-- Extract to read --
Computer Chess Club Archives


Search

Terms

Messages

Subject: Re: Calculating Computer Ratings????

Author: Shaun Graham

Date: 21:57:23 08/02/98

Go up one level in this thread


On August 02, 1998 at 09:49:34, Robert Hyatt wrote:

>On August 01, 1998 at 01:14:57, Shaun Graham wrote:
>
>>
>>>Well if you would assign a rating of 2400 to all of your opponents, why wouldn't
>>>you do this to your program?
>>
>>In fact you do first assign your program a rating of 2400, but then you see how
>>your program a 2400 has performed against all other 2400's to get the new
>>rating.
>>
>>
>> I admit that when the rating system was first
>>>started, the ratings had to be assigned for at least 1 program to start it off,
>>>but now that we have established ratings (SSDF for example) why would we need to
>>>assign ratings?
>>
>>You need to assign ratings only because here the attempt is being more to make
>>the rating calculation more accurate.  For instance, you will have a hard time
>>convincing almost any of the computer afficionados here that Fritz is 2580+ ElO.
>> In fact the  SSDF makes it quite clear that the ssdf rating doesn't necessarily
>>correspond to Human Elo.  So the attempt by reassigning the rating is simply a
>>first step in normalizing the ratings with Human Elos so that computer ratings
>>and human ratings are comparative(for the reason that currently they are not).
>
>
>your point is valid, but the 2400 seems wrong.  IE what convinces you that you
>should start there?  For example, take a 1800 program and start it there and
>notice what it does to the other program ratings? They go up, but they should
>not.  So you end up with what is commonly called "rating inflation."  That's
>why most rating systems have a provisional period to provide a better estimate
>on the rating based on results against those with "known" ratings.

(Word and item position data)

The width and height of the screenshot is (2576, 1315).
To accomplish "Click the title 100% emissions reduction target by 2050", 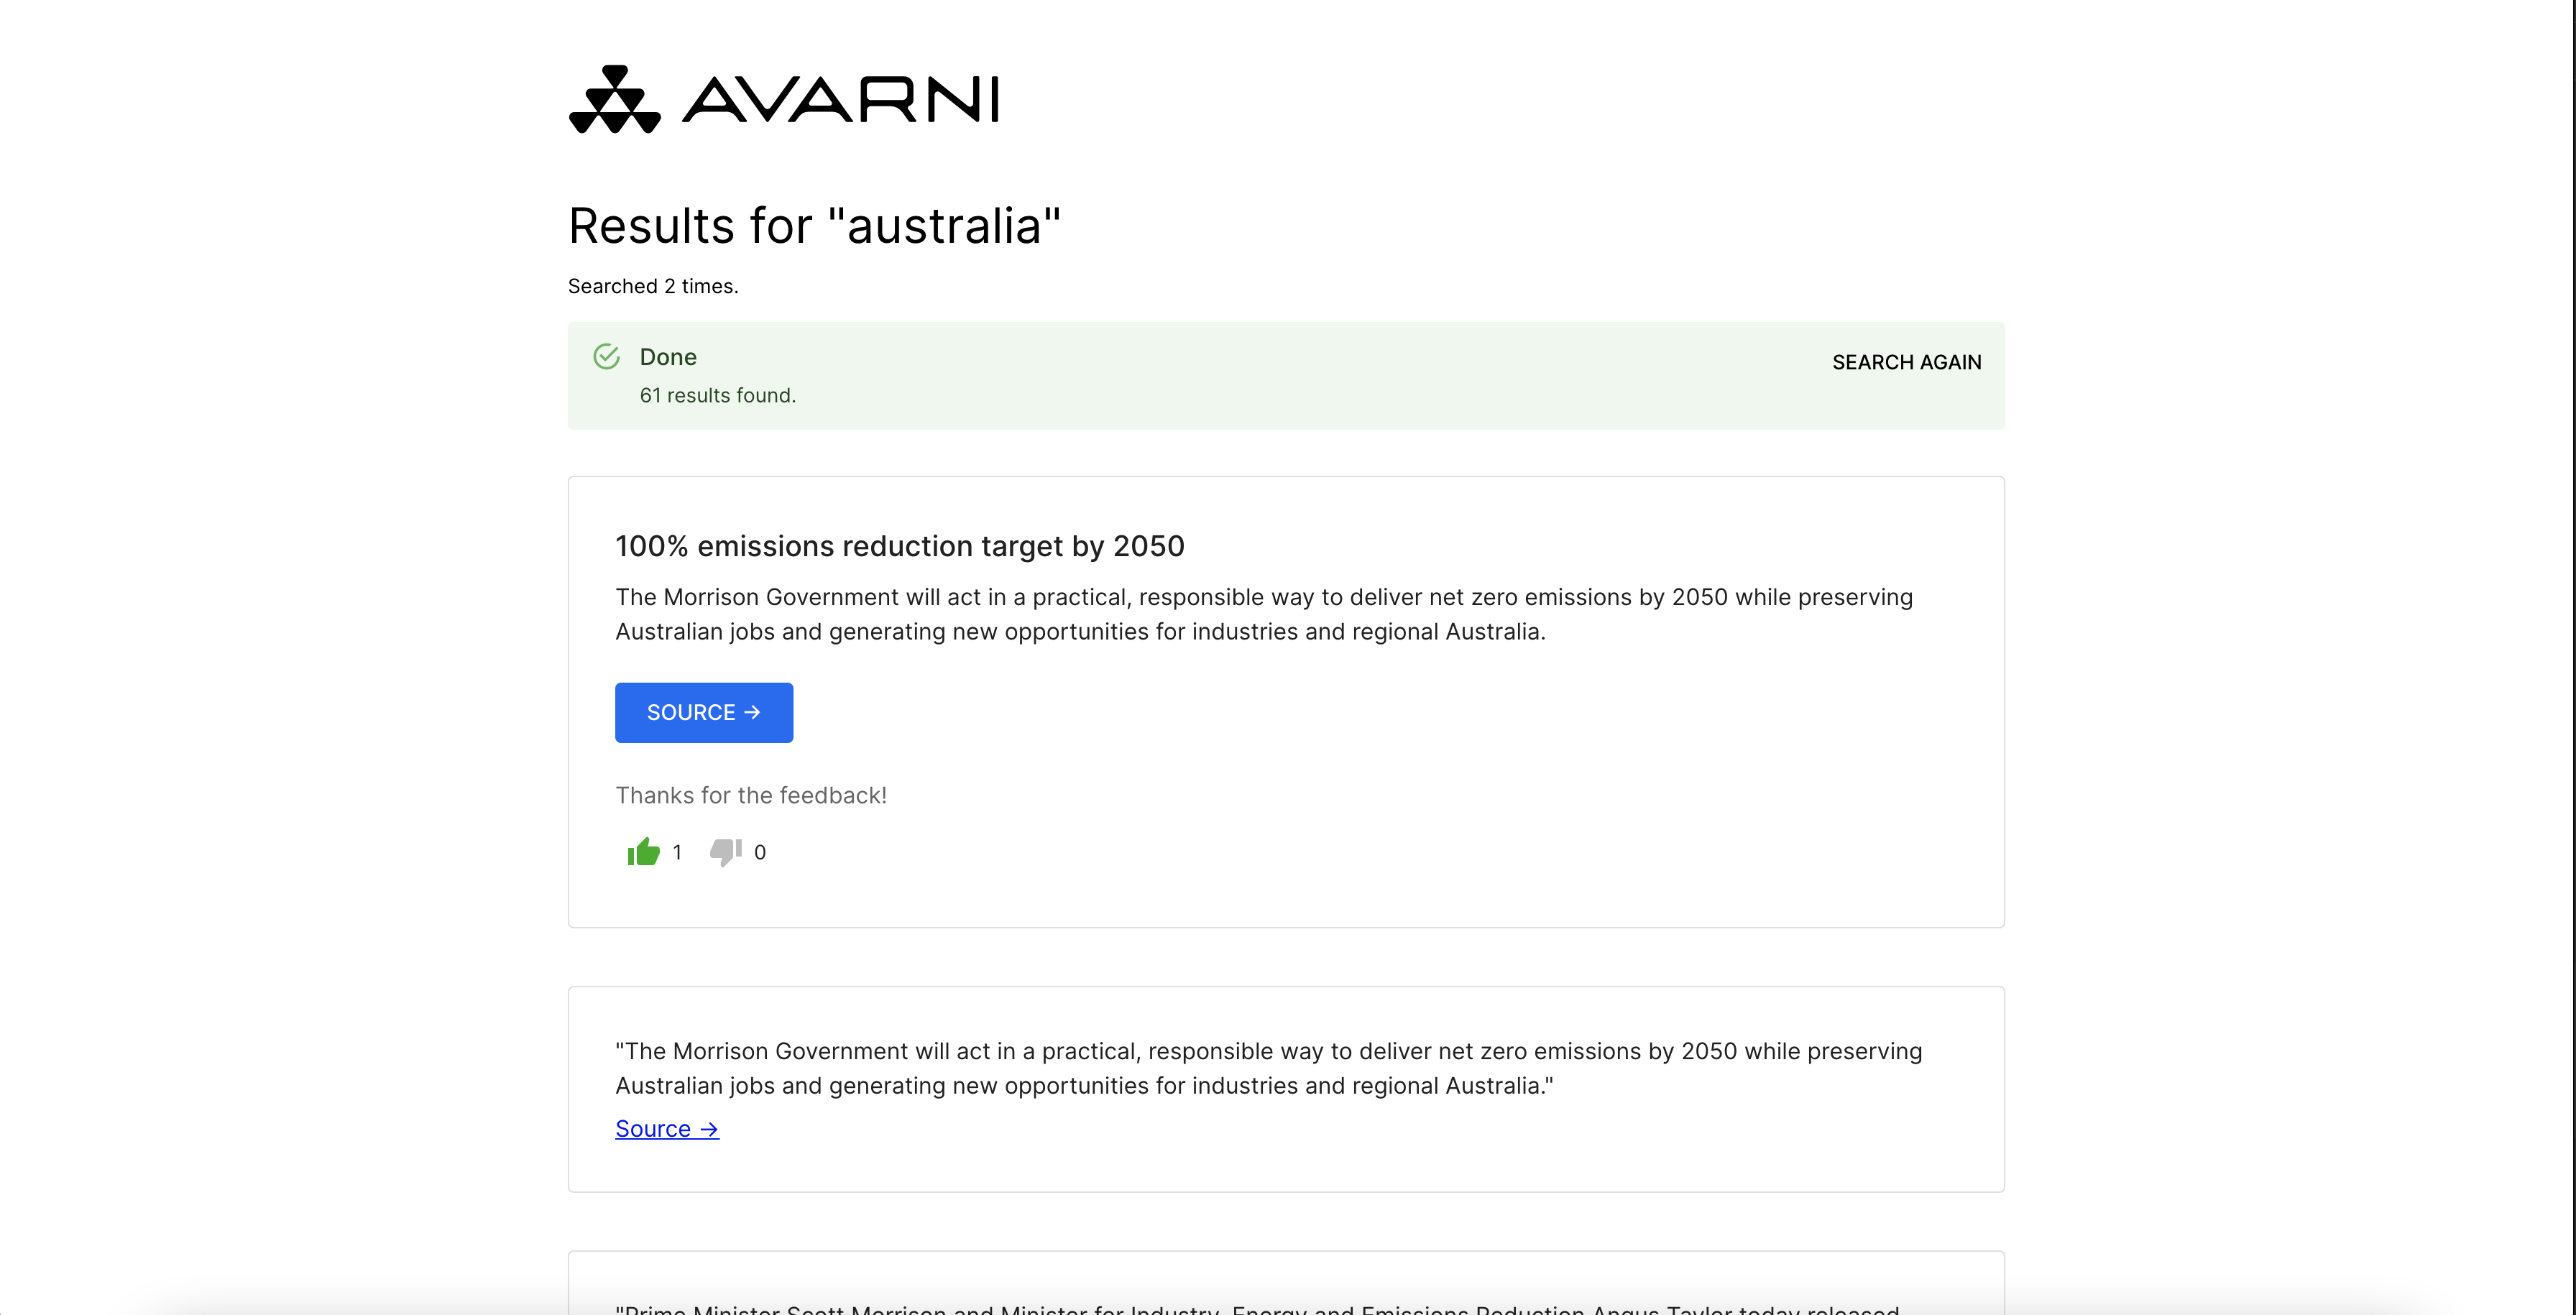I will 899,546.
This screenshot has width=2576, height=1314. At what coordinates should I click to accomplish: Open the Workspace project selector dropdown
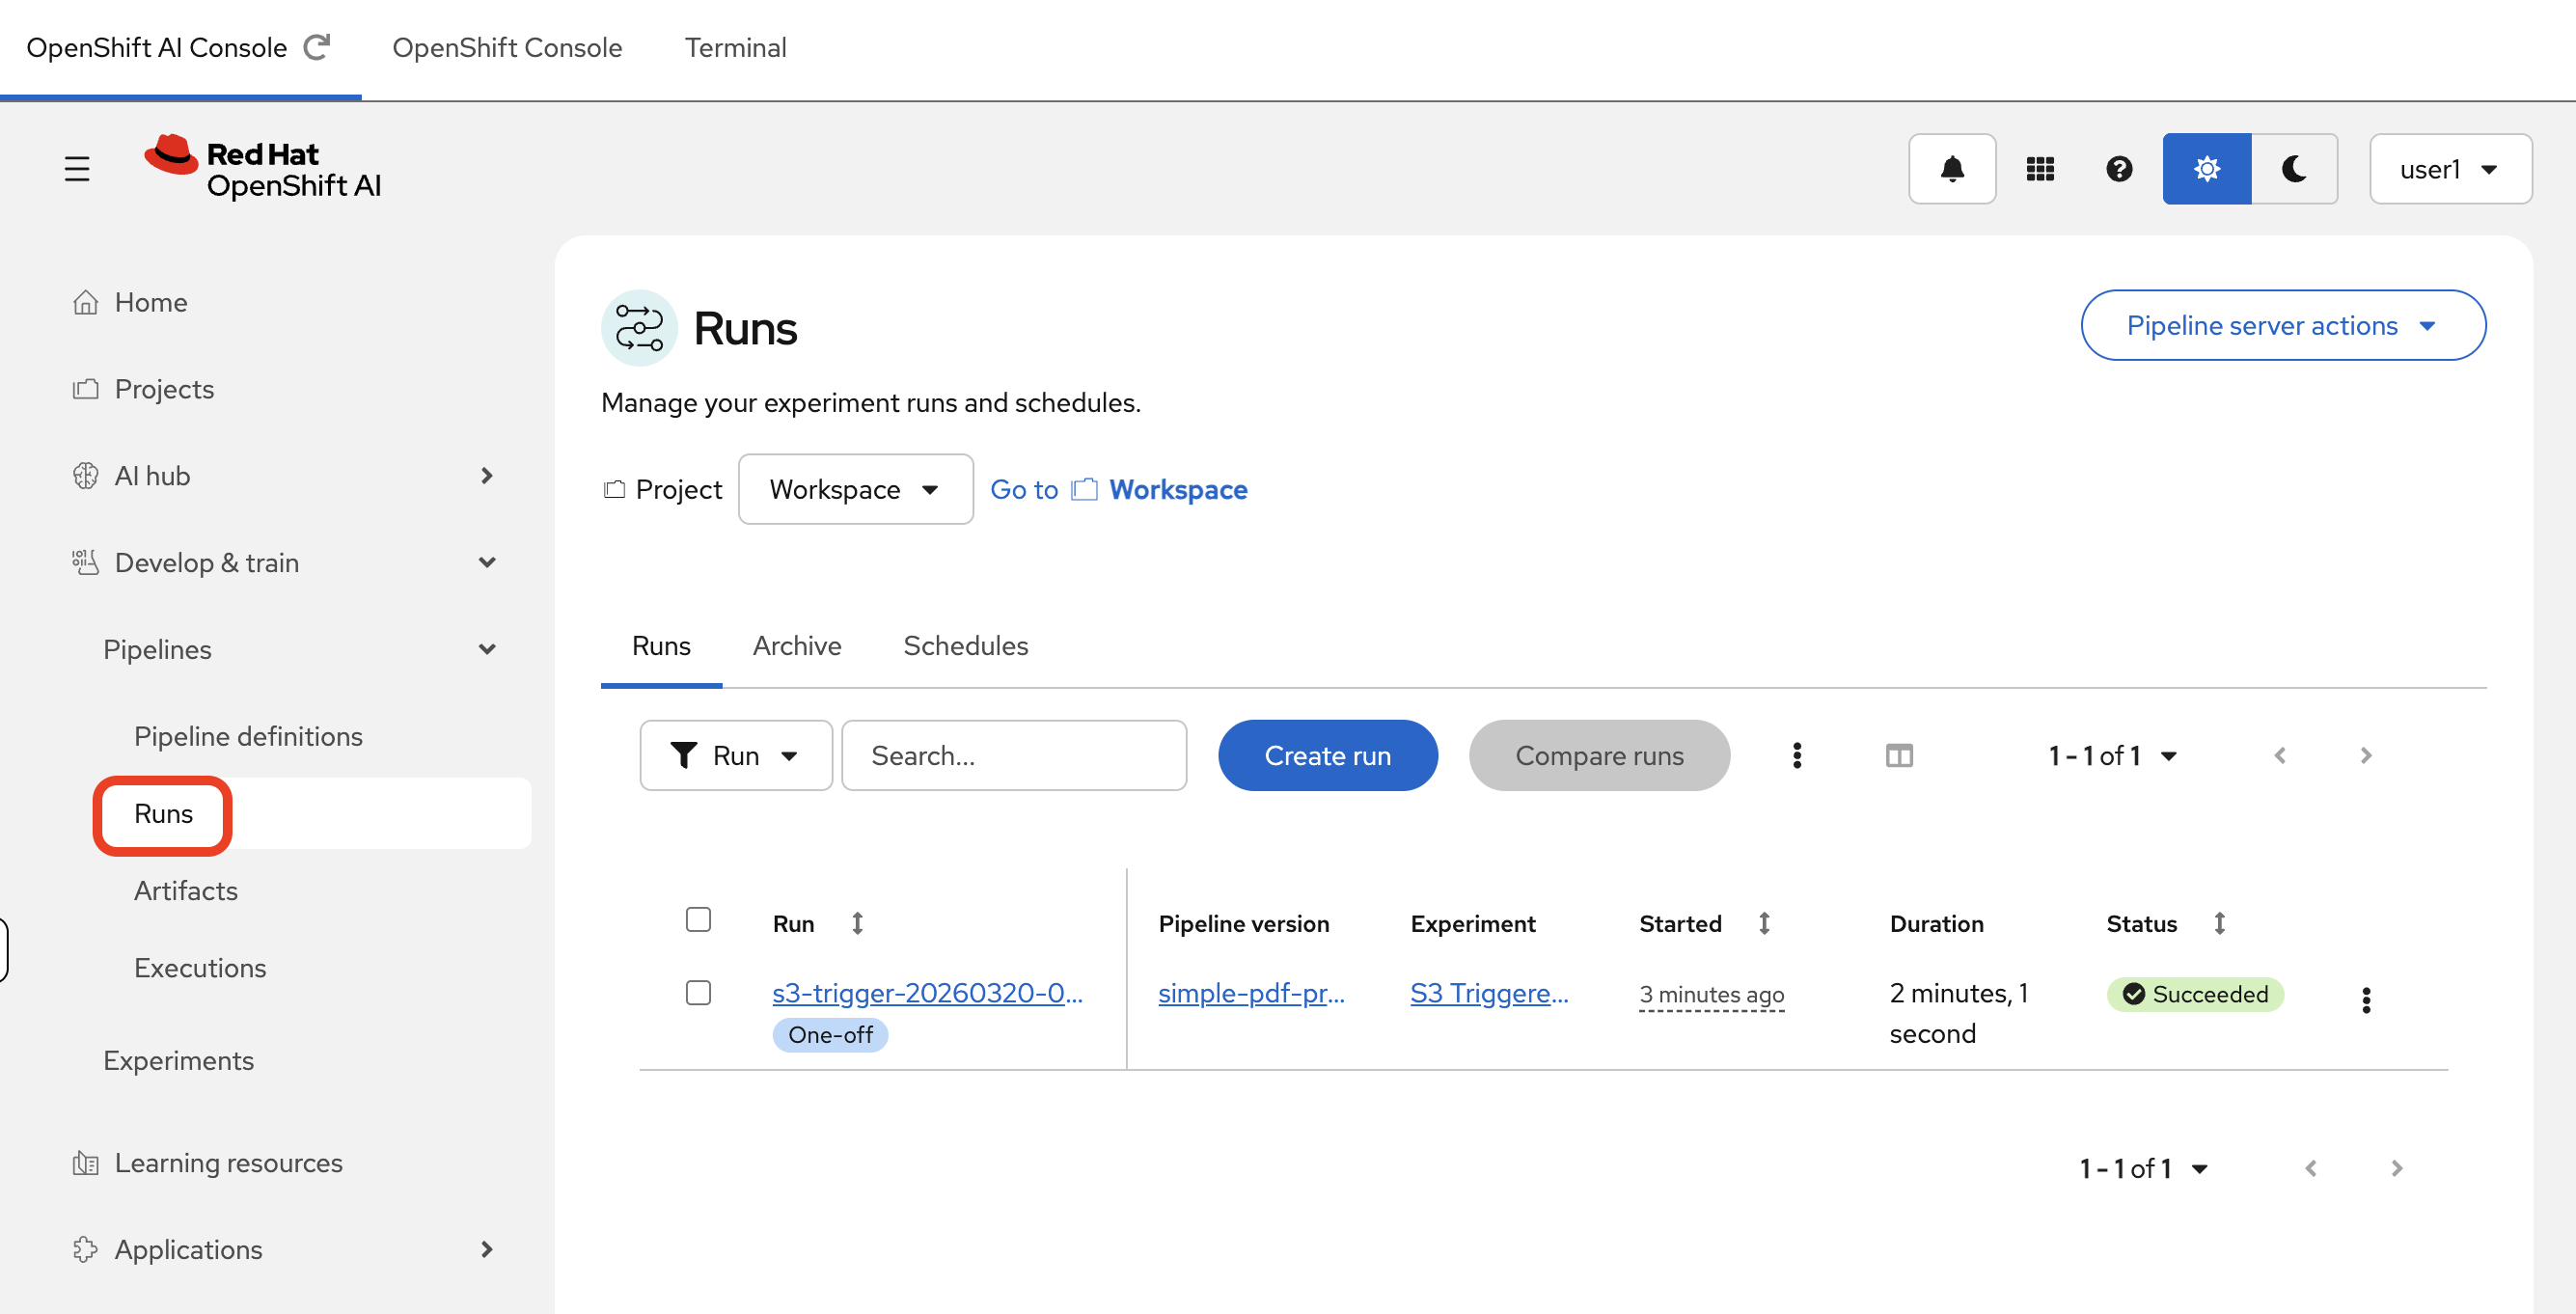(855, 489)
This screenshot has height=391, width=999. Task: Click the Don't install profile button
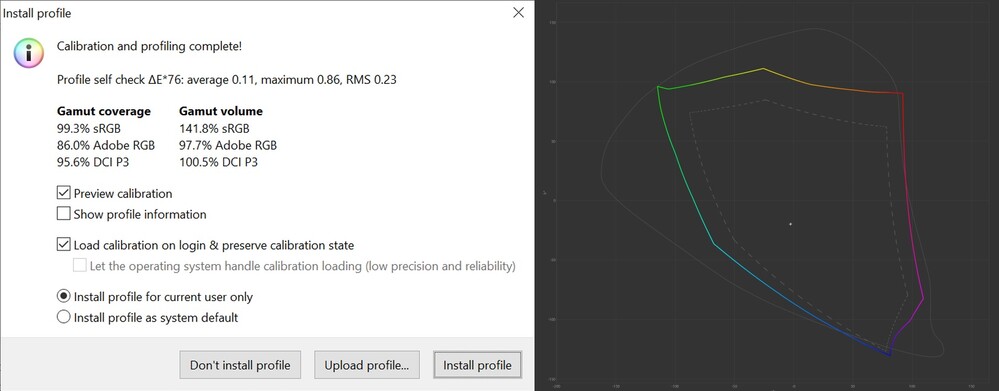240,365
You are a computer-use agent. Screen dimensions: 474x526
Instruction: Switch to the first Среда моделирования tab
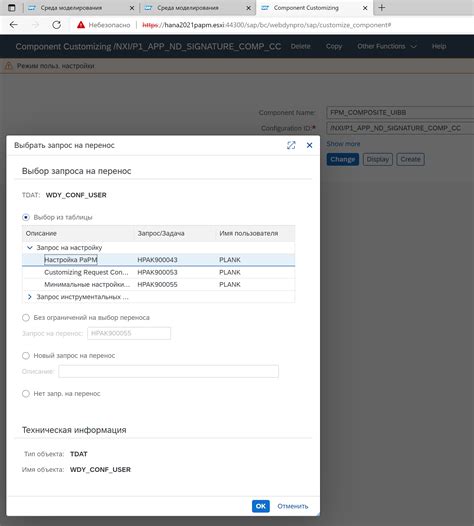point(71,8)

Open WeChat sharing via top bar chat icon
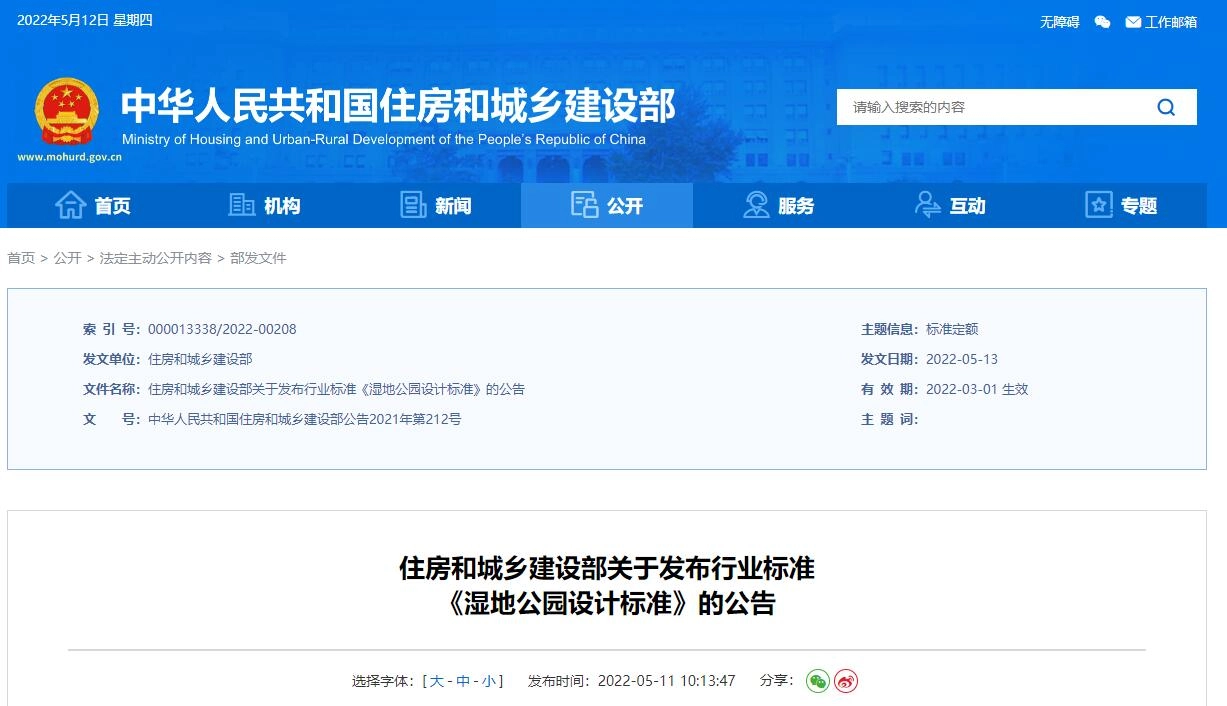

-- Exercise goal --
List each distinct rating number mentioned in the computer chess ratings thread.

-- Solution --
2400, 2580+, 1800